A partir de ese “derecho a la maternidad”, uno no puede sino reafirmar la sospecha de que el discurso marcadamente liberal del que suele hacer gala el Partido Popular se haya trufado del más rancio y pasado tutelaje moral cristiano. Y eso, atendiendo al origen y desarrollo de la doctrina liberal, ya no es liberalismo.
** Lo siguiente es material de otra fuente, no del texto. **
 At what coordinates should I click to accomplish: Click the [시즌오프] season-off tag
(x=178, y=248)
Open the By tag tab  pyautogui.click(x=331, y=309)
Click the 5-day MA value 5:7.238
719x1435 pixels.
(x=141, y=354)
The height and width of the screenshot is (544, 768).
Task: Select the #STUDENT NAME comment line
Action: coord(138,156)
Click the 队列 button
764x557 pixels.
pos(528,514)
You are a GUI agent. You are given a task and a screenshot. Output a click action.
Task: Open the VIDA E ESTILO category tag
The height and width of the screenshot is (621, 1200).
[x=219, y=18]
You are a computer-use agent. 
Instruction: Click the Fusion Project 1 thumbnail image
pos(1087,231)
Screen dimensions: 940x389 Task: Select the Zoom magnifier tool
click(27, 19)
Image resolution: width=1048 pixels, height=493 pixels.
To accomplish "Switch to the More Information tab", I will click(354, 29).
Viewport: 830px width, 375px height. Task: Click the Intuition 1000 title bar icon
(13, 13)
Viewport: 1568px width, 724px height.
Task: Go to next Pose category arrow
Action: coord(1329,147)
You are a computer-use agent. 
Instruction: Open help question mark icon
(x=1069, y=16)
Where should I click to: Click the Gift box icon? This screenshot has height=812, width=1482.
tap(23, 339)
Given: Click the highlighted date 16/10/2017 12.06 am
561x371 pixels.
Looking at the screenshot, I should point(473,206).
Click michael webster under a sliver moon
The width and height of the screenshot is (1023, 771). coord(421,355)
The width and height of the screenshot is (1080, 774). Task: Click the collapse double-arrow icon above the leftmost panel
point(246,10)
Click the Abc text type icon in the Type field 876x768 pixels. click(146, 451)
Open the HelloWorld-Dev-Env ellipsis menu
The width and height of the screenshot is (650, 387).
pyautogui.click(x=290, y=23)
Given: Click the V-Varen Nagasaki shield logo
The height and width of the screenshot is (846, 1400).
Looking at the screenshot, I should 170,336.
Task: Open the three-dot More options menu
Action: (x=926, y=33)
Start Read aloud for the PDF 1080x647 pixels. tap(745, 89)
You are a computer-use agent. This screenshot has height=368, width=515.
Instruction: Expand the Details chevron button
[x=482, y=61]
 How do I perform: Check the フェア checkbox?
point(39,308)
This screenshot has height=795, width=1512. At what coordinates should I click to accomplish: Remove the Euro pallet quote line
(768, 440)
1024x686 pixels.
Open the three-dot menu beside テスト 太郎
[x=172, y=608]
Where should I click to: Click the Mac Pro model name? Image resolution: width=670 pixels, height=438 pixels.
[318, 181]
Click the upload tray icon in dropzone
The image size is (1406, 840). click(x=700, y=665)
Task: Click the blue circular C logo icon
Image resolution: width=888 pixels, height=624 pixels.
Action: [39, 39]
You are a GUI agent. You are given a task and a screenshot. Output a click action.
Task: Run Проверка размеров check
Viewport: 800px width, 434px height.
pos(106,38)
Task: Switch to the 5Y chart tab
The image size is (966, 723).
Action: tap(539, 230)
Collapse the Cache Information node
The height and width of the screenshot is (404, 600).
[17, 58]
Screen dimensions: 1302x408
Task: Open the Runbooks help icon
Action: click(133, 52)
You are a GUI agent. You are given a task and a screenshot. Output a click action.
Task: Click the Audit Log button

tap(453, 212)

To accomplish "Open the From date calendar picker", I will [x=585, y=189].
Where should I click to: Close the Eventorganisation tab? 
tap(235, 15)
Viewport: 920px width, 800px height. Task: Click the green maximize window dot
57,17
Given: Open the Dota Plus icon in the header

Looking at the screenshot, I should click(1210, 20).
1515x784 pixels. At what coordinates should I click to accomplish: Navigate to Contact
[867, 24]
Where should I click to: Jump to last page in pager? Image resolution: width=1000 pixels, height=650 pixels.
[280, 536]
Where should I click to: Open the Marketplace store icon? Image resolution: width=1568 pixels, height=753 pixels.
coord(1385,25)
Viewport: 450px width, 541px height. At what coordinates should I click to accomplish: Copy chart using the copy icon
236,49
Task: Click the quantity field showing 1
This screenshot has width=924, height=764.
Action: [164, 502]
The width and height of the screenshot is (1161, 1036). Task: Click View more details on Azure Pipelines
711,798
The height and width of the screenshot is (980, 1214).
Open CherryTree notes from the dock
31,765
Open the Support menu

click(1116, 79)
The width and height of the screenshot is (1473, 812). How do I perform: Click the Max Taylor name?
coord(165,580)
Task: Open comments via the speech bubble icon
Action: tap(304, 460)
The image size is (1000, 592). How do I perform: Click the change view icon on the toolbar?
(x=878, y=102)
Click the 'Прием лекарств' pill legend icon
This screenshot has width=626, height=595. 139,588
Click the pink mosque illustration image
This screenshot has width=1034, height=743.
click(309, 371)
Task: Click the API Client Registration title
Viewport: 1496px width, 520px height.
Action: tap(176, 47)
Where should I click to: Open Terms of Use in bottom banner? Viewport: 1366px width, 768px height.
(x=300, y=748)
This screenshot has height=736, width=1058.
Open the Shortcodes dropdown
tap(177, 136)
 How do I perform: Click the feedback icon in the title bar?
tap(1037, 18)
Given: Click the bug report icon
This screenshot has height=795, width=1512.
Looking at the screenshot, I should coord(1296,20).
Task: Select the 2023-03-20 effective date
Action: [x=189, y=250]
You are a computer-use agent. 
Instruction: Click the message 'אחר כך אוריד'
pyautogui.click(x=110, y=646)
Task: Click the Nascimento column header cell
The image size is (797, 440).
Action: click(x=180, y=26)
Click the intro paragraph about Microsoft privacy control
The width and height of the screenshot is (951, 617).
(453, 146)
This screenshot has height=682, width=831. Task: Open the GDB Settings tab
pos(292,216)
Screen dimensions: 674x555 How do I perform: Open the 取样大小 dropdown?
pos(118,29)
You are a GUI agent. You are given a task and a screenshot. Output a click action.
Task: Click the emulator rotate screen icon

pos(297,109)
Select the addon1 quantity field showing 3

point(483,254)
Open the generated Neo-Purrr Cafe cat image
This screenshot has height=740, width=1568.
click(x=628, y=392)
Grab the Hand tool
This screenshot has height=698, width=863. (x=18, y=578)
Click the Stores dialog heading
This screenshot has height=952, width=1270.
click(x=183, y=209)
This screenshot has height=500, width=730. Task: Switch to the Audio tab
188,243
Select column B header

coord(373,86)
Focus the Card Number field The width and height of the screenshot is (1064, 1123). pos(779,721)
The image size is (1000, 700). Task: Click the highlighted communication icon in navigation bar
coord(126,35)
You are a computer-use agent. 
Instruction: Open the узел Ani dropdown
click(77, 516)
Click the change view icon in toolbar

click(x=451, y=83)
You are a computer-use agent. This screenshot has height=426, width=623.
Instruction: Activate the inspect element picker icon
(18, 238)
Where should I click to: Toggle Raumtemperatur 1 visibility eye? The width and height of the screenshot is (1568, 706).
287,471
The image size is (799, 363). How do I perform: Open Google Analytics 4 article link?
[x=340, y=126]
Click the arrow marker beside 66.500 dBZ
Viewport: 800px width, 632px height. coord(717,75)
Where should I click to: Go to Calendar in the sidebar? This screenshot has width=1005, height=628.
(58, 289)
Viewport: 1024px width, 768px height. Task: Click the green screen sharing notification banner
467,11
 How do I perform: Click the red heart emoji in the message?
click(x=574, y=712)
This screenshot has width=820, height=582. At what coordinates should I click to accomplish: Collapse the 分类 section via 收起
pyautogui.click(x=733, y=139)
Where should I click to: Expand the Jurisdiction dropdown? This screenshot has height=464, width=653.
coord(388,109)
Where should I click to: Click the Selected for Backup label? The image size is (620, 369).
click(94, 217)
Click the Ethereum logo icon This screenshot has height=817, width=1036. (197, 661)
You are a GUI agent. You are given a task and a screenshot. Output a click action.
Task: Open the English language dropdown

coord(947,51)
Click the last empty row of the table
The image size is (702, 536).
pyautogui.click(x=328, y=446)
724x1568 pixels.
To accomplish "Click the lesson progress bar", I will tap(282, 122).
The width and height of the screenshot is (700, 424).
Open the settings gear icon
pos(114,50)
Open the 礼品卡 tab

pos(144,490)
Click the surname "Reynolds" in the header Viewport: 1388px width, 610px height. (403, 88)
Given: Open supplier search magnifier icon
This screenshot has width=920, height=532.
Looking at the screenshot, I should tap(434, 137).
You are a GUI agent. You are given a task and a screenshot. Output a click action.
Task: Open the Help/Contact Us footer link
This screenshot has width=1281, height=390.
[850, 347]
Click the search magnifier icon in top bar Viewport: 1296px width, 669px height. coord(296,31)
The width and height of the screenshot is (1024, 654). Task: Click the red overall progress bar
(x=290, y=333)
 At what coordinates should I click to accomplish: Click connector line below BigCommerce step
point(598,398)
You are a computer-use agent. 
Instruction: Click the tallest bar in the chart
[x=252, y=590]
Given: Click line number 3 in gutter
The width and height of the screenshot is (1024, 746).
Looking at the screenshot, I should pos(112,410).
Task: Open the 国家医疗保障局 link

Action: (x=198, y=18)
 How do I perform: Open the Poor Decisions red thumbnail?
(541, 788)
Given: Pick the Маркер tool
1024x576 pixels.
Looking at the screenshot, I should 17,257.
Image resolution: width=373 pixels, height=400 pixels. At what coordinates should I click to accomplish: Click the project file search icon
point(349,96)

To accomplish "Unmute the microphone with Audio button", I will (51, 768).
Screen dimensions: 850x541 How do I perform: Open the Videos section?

Finalmente, atengámonos al caso de que un hombre reclamara derecho a la maternidad. Nos resultaría de risa, pero ¿no nos resultaría también de carcajada por parte de una mujer fértil? Alguien podría pensar que la crítica y la carcajada es completamente gratuita y carente de sentido, pero lo cierto es que nadie impide a una mujer ser madre, puesto que ni hay leyes antimaternidad ni están en la agenda de ningún partido político. En todo caso, hay leyes muy estrictas para que toda aquella mujer que no desee ser madre, pueda elegir no serlo. Dicho esto, no me resulta extraño el recelo y el temor que despierta la idea del "derecho" junto a la de "maternidad". Y no creo que se trate de un temor infundado, puesto que parece advenirse que la maternidad, más que ser objeto de protección por parte del derecho (y menos con la de tijeras que caen), acabe siendo objeto de obligación.